Estou um pouco cansado da viagem, mas antes de descansar mando mensagens para minha família avisando que cheguei bem e que Raylan me recebeu muito bem, não demora muito para que um número desconhecido apareça na tela do meu celular, acho estranho porque quase ninguém tem esse número ainda mais com o DDD da capital, mesmo assim atendo pois pode ser o Raylan de um outro telefone.
— Ricardo, meu filho, que felicidade — Raylan já avisou sua mãe.
— Oi tia Marta, tudo bem com a senhora?
— Estou levando meu filho, trabalhando muito ainda, mas olha Raylan disse que você precisa de um canto, rapaz você está na sua casa viu, sua mãe cuidou tanto do meu menino quando precisei, jamais lhe deixaria na rua, tenho uma divida eterna com sua mãe e ter você em casa só me deixa feliz, fique o tempo que precisar cê tá em casa viu?
— Muito obrigado tia, mas olha eu vou ajudar com as despesas e com as tarefas de casa.
— Não precisa se preocupar com dinheiro não meu amor, onde come dois e come três.
Ela não pode falar muito porque está trabalhando, mas reforça mais uma vez que sou bem vindo antes de encerrar a chamada, quando ela desliga sinto um aperto no peito, ouvir ela falar da minha mãe me fez lembrar que ela não está mais aqui, amanhã vou até o cemitério procurar seu túmulo, mesmo que isso me machuque, preciso vê-la.
Salvo o número da tia Marta também, depois vou tomar um banho, visto uma roupa folgada e deitei para tirar um cochilo até meu amigo chegar em casa, Raylan está namorando um cara, tá aí uma coisa que nunca esperei que fosse acontecer, esse cara deve ser pica para ter conseguido esse feito, pelo menos espero que ele seja gente boa, porque se não for ele vai se ver comigo, agora meu irmão tem a mim em sua vida de novo.
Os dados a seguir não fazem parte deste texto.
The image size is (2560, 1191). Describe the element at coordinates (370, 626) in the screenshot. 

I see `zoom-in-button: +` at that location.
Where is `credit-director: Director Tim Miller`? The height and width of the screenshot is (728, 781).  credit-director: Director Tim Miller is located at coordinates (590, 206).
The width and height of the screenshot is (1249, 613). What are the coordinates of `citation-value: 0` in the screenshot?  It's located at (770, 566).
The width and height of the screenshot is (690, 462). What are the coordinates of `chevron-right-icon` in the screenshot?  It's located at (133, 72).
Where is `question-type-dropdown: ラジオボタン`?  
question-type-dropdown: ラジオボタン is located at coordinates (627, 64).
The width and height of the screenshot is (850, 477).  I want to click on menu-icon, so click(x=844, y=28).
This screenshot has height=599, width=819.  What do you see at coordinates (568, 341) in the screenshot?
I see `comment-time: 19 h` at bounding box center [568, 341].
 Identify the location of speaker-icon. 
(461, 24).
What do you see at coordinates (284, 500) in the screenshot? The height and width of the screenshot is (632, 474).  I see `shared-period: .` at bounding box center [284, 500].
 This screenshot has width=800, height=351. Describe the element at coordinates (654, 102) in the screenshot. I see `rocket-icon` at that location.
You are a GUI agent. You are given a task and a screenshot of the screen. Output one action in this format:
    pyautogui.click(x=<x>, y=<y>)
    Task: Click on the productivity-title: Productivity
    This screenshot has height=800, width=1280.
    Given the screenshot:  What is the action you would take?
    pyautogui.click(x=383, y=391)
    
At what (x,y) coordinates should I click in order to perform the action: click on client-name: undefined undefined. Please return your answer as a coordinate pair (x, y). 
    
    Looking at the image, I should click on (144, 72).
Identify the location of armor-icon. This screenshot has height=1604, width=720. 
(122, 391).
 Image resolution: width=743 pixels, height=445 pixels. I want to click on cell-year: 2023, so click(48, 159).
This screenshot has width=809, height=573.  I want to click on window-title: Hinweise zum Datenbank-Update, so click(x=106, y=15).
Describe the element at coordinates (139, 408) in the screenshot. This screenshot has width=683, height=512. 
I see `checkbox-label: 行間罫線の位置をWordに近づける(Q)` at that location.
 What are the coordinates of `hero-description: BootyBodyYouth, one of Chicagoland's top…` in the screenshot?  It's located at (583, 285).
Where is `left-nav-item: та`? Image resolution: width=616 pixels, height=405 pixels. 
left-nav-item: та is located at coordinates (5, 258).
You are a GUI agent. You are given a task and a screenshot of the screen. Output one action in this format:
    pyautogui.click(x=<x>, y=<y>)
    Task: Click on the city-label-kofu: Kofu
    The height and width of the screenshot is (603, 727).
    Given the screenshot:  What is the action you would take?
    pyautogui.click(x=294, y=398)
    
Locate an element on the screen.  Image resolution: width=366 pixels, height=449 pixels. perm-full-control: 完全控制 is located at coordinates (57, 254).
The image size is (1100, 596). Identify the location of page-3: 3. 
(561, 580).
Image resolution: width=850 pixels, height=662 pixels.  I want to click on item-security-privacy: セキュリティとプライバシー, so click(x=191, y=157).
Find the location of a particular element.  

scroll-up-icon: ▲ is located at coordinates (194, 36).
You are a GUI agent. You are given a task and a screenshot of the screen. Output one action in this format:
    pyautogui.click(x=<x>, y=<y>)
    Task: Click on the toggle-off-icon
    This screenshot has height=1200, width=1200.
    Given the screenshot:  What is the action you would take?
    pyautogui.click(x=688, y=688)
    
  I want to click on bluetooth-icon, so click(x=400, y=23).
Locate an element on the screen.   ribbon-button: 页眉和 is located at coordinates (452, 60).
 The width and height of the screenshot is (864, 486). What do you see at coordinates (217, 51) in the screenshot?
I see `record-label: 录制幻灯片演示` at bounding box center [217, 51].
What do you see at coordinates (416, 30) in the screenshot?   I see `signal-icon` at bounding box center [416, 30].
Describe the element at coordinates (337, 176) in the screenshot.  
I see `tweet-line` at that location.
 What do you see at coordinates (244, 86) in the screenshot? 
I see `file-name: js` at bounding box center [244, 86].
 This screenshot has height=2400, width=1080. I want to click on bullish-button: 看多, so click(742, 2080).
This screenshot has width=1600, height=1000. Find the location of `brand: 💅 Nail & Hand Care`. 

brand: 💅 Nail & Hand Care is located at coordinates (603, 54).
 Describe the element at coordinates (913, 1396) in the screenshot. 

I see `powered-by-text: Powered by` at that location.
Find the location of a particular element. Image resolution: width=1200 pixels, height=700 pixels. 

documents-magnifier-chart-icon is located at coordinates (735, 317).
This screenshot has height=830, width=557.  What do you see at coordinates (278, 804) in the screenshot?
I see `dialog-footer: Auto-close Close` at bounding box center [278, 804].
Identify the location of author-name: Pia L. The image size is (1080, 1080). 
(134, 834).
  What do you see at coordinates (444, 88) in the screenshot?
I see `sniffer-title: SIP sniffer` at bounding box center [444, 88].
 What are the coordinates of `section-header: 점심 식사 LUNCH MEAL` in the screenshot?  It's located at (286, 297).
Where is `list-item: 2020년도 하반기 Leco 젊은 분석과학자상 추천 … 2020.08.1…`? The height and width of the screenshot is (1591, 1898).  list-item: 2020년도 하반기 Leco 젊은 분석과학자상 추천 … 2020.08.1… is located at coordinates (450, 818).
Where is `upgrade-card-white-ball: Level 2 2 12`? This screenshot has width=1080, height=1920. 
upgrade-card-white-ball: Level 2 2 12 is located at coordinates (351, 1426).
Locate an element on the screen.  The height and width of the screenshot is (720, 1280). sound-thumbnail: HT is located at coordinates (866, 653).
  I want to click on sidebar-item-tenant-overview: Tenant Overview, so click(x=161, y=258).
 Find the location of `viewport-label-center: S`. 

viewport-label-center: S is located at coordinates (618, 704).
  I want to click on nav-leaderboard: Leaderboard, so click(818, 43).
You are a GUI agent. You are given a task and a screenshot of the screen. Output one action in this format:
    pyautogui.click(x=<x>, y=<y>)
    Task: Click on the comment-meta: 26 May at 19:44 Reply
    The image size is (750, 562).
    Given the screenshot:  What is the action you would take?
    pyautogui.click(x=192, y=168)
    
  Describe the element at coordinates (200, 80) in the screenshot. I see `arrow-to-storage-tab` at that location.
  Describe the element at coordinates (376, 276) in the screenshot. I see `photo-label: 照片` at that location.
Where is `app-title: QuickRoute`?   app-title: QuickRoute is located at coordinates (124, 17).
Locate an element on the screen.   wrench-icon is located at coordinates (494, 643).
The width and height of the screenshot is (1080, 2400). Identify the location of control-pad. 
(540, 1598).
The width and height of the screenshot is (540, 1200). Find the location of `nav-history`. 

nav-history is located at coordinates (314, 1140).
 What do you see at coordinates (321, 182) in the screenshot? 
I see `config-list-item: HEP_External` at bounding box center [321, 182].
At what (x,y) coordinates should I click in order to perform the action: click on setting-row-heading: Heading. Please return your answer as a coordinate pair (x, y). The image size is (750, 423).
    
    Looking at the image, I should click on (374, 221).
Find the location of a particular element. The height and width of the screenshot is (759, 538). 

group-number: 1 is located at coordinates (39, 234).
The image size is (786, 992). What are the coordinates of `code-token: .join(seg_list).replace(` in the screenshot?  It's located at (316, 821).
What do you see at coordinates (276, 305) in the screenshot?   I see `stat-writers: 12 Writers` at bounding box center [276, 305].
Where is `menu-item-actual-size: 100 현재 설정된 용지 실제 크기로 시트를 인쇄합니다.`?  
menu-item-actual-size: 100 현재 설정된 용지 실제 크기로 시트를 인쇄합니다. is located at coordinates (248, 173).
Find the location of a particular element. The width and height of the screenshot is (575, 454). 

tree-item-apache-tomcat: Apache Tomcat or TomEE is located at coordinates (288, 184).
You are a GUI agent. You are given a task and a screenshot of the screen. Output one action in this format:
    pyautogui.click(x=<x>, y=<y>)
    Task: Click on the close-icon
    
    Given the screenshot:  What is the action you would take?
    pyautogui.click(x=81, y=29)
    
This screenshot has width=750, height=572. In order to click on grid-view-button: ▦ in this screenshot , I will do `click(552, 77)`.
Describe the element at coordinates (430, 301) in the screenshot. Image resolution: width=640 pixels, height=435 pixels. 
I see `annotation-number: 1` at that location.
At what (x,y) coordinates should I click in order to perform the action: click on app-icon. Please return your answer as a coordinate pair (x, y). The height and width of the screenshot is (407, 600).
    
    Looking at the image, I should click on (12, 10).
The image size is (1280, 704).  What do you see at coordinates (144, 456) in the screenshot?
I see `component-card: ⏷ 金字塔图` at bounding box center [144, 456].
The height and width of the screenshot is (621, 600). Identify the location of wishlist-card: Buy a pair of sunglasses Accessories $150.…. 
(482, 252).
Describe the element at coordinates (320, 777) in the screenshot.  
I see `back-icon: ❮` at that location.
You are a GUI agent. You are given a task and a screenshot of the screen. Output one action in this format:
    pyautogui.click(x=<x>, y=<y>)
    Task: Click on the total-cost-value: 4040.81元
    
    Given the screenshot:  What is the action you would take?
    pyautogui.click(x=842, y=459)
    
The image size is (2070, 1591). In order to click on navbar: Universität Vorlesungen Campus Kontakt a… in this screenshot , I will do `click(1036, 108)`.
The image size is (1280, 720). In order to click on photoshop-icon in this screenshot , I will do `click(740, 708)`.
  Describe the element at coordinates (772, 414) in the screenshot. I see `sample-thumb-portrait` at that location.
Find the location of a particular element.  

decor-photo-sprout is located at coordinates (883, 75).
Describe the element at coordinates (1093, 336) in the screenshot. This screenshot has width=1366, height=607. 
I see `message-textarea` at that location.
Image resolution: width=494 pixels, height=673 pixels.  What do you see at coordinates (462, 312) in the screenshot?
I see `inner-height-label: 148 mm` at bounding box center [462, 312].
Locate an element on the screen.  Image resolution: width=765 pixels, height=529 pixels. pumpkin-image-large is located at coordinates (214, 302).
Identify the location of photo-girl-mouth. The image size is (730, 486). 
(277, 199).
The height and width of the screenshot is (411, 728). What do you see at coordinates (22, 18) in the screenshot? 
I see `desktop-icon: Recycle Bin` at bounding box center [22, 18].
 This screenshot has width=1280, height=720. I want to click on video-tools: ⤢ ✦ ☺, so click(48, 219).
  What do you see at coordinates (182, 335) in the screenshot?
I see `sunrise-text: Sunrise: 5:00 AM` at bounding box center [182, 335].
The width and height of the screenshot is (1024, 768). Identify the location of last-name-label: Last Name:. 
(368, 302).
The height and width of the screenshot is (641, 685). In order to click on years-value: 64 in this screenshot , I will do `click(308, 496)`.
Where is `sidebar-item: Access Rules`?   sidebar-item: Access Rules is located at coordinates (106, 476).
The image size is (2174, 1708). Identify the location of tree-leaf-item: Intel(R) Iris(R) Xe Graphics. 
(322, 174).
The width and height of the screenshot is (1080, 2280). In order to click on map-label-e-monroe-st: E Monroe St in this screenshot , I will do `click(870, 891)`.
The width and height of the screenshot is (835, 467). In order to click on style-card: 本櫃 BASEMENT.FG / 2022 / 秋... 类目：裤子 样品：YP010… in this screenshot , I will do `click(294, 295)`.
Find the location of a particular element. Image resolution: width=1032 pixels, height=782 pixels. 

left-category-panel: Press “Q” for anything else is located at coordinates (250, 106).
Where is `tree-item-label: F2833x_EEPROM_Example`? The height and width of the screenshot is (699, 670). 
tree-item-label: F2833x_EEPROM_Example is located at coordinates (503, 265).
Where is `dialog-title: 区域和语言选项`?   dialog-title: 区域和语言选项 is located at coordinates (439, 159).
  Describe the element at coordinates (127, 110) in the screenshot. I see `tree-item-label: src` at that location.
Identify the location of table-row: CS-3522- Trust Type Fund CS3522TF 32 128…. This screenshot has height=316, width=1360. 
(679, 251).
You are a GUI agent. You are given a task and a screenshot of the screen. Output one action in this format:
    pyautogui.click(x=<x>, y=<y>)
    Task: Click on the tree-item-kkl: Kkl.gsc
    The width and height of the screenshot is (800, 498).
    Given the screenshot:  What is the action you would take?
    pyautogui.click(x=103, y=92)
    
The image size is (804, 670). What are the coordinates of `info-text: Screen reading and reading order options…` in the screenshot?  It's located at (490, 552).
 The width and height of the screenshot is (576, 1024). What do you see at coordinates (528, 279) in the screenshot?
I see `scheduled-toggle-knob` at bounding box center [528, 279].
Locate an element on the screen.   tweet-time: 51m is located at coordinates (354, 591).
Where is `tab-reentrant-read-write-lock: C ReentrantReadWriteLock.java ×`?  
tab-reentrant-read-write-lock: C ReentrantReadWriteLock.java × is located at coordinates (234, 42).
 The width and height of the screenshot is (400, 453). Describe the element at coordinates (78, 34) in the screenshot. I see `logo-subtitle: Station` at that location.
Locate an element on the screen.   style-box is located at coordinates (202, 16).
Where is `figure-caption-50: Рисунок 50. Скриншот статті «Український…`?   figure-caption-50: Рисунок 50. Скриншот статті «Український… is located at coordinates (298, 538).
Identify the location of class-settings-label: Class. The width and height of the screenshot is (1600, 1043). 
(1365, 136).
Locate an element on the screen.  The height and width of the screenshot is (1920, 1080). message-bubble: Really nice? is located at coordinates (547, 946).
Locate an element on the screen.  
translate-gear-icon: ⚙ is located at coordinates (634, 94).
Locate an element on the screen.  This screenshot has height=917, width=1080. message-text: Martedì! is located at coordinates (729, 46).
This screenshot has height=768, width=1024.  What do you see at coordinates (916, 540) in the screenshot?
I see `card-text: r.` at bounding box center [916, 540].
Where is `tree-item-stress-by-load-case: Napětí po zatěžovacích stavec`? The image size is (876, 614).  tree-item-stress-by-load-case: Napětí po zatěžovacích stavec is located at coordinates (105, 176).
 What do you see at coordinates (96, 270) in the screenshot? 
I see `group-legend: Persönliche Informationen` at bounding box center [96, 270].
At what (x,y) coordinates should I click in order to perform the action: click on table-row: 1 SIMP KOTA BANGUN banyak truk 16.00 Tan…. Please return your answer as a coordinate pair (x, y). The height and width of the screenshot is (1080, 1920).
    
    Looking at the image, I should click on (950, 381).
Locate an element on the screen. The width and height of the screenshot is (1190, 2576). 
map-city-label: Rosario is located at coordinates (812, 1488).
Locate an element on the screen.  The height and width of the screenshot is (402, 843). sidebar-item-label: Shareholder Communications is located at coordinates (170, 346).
Preciso falar com Dan também, mas primeiro quero saber o que aconteceu, não sei se ele me odeia por ter indo embora, não sei sa irmã dele inventou algo pros pais dele também, enfim não sei o que posso esperar, mas vou encontrar com ele, só preciso descansar e por minha cabeça no lugar, é duas vezes mais difícil me manter firme sabendo que Fortaleza não tem mais minha mãe, fantasie por anos que viveríamos juntos de novo, ou que a levaria para morar no sítio com agente, mas isso não vai acontecer, tiraram ela de mim e meu pai me tirou a chance de me despedir, isso nunca vou perdoar, o Tio Ramon disse que ele foi pro Rio depois que enterrou minha mãe, espero que ele morra por lá e que nunca mais tenho notícias dele.
Mesmo com muita coisa na cabeça consegui dormir, pois fiquei realmente cansado da viagem, a escuridão do quarto do Raylan me lembrou um pouco meu próprio quarto no Sítio, essa sensação família também me ajuda a relaxar e me sentir perto de casa, desde que soube que minha mãe tinha morrido passei a ter sonhos recorrentes com ela, mas sonhos bons, ela era tão maravilhosa que é impossível até ter um pesadelo com ela, porém acordou triste todas as vezes que me dou conto de que ela não está aqui e que foi só um sonho.
Meu celular tocando é o que me acorda, passa um pouco da meia noite, vejo mensagens e uma chamada do Raylan avisando que chegou, levanto de um pulo da cama e corro para abrir o portão para ele, afinal está tarde para ficar na rua dando bobeira, ele parece nas nuvens acho que esse encontro de comemoração rendeu pelo visto.
— Tá apaixonado mesmo em Raylan.
— Estou — ele me mostra sua aliança de compromisso — fui fisgado amigo.
— Quero saber de tudo — digo — desde o começo e não deixe nenhum detalhe de fora.
— Melhor sentar então que a história é longa — Raylan ri.